A Real Example: AI Without an ERP Replacement

A contract electronics manufacturer had been told by two different consultants that they needed to replace their 15-year-old ERP before they could do anything with AI. The ERP replacement would take 18-24 months and cost $1.2M+. They’d been putting off AI for three years waiting for the “right time” to tackle the ERP.

We took a different approach.

The goal: Build a yield prediction model that could identify PCB assembly defects earlier in the process, reducing rework costs.

The ERP reality: Epicor, heavily customized, with 12 years of production data. Standard APIs covered about half the needed data. No integration with the AOI (automated optical inspection) system or the test stations.

What we built:

Database replication from Epicor to Azure SQL — not the entire database, just the 14 tables relevant to production, quality, and material data. Replicated every 15 minutes.
AOI integration — built a simple data collector that captured inspection results from the AOI machines and pushed them to Azure SQL. This was the data that had been completely siloed in a standalone system.
Transformation layer — SQL-based transformations that standardized part numbers (the ERP and AOI systems used different formats), resolved date/time discrepancies, and created the unified dataset the model needed.
Feature store — a curated set of features derived from the combined ERP and AOI data, documented and versioned, ready for model training.
Yield prediction model — trained on the feature store, deployed as an API, consumed by a simple dashboard that the production team used at shift start.

Timeline: 14 weeks from kickoff to production deployment. Cost: $165K — about 14% of the proposed ERP replacement. Result: Rework costs dropped 23% in the first quarter. The model caught defect patterns that correlated with specific material lots and supplier changes — patterns that were invisible when the data was siloed.

The 15-year-old ERP is still running. It still does its job. But now there’s an intelligence layer on top of it that makes the data accessible, consistent, and useful for AI.

You don’t need a new ERP to deploy AI. You need a way to get clean, reliable data out of your existing ERP. That’s a data engineering problem, not an ERP replacement problem. And it’s a dramatically cheaper one.

# MATERIAL
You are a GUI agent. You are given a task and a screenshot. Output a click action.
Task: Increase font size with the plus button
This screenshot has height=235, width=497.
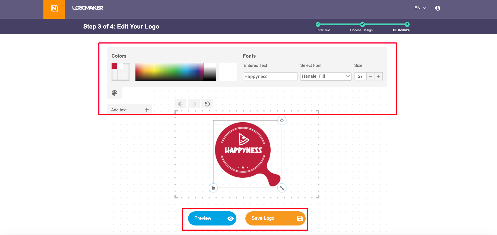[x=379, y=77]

# INSTRUCTIONS
A: In the ERP case study, why did the transformation layer need to standardize part numbers? Answer in one to three sentences.
B: According to the ERP case study, how often was data replicated from Epicor to Azure SQL?
C: From the ERP case study, output the passage starting with "Timeline: 14 weeks" and going on through "dramatically cheaper one.".

# TASK RESULTS
A: The transformation layer standardized part numbers because the ERP and AOI systems used different formats for them. Standardizing those formats, along with resolving date/time discrepancies, produced the unified dataset the model needed.

B: Every 15 minutes.

C:
Timeline: 14 weeks from kickoff to production deployment. Cost: $165K — about 14% of the proposed ERP replacement. Result: Rework costs dropped 23% in the first quarter. The model caught defect patterns that correlated with specific material lots and supplier changes — patterns that were invisible when the data was siloed.

The 15-year-old ERP is still running. It still does its job. But now there’s an intelligence layer on top of it that makes the data accessible, consistent, and useful for AI.

You don’t need a new ERP to deploy AI. You need a way to get clean, reliable data out of your existing ERP. That’s a data engineering problem, not an ERP replacement problem. And it’s a dramatically cheaper one.